As described above, the present invention is configured as described above, and provides a hard film exhibiting further excellent wear resistance and adhesion while making use of the excellent characteristics of the hard film developed so far. It has become possible to provide a hard film-coated member in which a member requiring high wear resistance is coated with the above-mentioned hard film with good adhesion.

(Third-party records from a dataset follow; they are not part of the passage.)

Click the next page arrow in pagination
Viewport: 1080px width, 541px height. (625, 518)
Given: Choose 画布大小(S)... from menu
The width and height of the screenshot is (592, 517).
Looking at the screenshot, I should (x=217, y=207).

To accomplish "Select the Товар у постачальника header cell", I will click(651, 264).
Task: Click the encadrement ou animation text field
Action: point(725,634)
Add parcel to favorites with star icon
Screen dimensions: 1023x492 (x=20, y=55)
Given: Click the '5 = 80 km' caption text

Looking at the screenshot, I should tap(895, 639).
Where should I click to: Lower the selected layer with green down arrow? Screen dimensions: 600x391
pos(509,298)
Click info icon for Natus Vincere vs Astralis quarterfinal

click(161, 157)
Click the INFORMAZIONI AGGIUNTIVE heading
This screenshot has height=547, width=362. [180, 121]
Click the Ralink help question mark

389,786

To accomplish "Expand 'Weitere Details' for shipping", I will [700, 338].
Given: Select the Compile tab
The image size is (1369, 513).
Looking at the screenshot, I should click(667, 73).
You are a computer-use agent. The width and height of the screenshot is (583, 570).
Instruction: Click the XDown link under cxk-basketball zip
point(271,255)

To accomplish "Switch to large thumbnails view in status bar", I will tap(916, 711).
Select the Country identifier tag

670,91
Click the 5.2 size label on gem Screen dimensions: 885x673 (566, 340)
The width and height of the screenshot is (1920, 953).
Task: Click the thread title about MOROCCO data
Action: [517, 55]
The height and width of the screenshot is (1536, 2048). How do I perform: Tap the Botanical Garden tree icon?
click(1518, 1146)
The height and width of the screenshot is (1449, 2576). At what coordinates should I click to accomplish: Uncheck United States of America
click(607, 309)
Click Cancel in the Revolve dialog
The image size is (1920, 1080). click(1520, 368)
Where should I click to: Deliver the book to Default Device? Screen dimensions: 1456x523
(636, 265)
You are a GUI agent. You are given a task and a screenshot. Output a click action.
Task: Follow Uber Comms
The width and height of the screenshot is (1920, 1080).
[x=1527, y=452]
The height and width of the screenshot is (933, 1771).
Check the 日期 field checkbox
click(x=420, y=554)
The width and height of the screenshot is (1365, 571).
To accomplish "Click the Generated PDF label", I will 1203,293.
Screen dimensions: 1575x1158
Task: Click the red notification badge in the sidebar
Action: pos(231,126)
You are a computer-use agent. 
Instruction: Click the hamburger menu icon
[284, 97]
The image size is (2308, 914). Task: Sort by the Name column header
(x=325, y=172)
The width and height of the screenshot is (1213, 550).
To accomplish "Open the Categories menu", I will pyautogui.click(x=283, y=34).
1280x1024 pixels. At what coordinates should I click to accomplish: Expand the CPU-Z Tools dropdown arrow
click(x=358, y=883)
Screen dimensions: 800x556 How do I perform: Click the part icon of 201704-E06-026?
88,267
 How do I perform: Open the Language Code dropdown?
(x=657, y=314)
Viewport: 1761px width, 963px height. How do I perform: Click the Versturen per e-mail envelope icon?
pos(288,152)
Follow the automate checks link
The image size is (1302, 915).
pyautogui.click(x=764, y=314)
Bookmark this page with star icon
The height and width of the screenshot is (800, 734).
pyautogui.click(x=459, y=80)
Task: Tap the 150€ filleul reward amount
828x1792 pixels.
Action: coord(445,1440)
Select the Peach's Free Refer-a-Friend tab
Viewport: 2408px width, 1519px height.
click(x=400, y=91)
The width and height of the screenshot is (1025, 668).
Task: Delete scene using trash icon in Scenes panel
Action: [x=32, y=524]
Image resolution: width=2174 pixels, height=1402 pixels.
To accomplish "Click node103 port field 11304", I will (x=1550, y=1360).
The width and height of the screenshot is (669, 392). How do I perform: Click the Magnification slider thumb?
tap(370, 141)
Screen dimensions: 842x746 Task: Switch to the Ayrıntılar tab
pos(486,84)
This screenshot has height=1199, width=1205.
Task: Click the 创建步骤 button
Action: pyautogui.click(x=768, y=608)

 ──────────────────────────────────────────────────続 き Continuing from the front page (72) Inventor Taichi Aoki 179-1 Kanegasaki Nishi-Oike, Uozumi-cho, Akashi-shi, Hyogo Inside Shinko Kobelco Tools Co., Ltd. (72) Yusuke Tanaka 179- Nishi-Oike, Kanegasaki, Uozumi-cho, Akashi-shi, Hyogo 1 Shinko Kobelco Tools Co., Ltd. (72) Inventor Seiichiro Kitaura 179-1 Kanegasaki Nishiike, Uozumi-machi, Akashi-shi, Hyogo Prefecture Shinko Kobelco Tools Co., Ltd. -1 Inside Shinko Kobelco Tools Co., Ltd. (72) Inventor Natsuki Ichinomiya 179-1 Kanegasaki Nishi-Oike, Uozumi-cho, Akashi-shi, Hyogo Prefecture Inside Kobe Kobelco Tools Co., Ltd. (72) Motoki Matsumoto Kanegasaki-Nishi-Oike, Uozumi-cho, Akashi-shi, Hyogo Prefecture 179-1 Shinko Kobelco Tool Co., Ltd. (72) Inventor Koichi Maeda Fish in Akashi, Hyogo Prefecture 179-1 Kanegasaki Nishi-Oike, Sumicho Kobelco Tool Co., Ltd. (72) Inventor Toshiki Sato 1-5-5 Takatsukadai, Nishi-ku, Kobe Kobe Steel Works, Ltd. Kobe Steel, Ltd.Kobe Steel Technical Research Institute Kobe Steel, Kobe Steel Institute Kobe Research Institute Kobe Research Institute, Kobe, Japan In-house F-term (reference) 3C046 FF09 FF10 FF11 FF16 FF25 4K029 BA02 BA07 BA11 BA16 BA17 BA54 BB02 BC02 BD05 EA01 4K030 BA06 BA10 BA12 BA13 BA17 BA18 BA19 BA20 BA22 BA41 BB13 CA02 CA03 LA01 LA22 4K04 BA01B

Claims (5)

[Claims] 1. A hard coating formed on a surface of a base material, wherein the first layer formed on the base material side is made of a 4a, 5a, 6a group metal, and a second layer laminated on the surface side Has the composition of (V _u Ti _1-u ) (N _v C _1-v ) where 0.25 ≦ u ≦ 0.75, 0.6 ≦ v ≦ 1 and has excellent wear resistance. Hard coating. 2. The hard coating according to claim 1, wherein the thickness of the first layer is 5 to 500 nm. 3. The total thickness of the first layer and the second layer is 0.
The hard coating according to claim 1, which has a thickness of 8 to 20 μm. 4. A hard coating member comprising the hard coating according to claim 1 formed thereon. 5. A cutting tool on which the hard coating according to claim 1 is formed.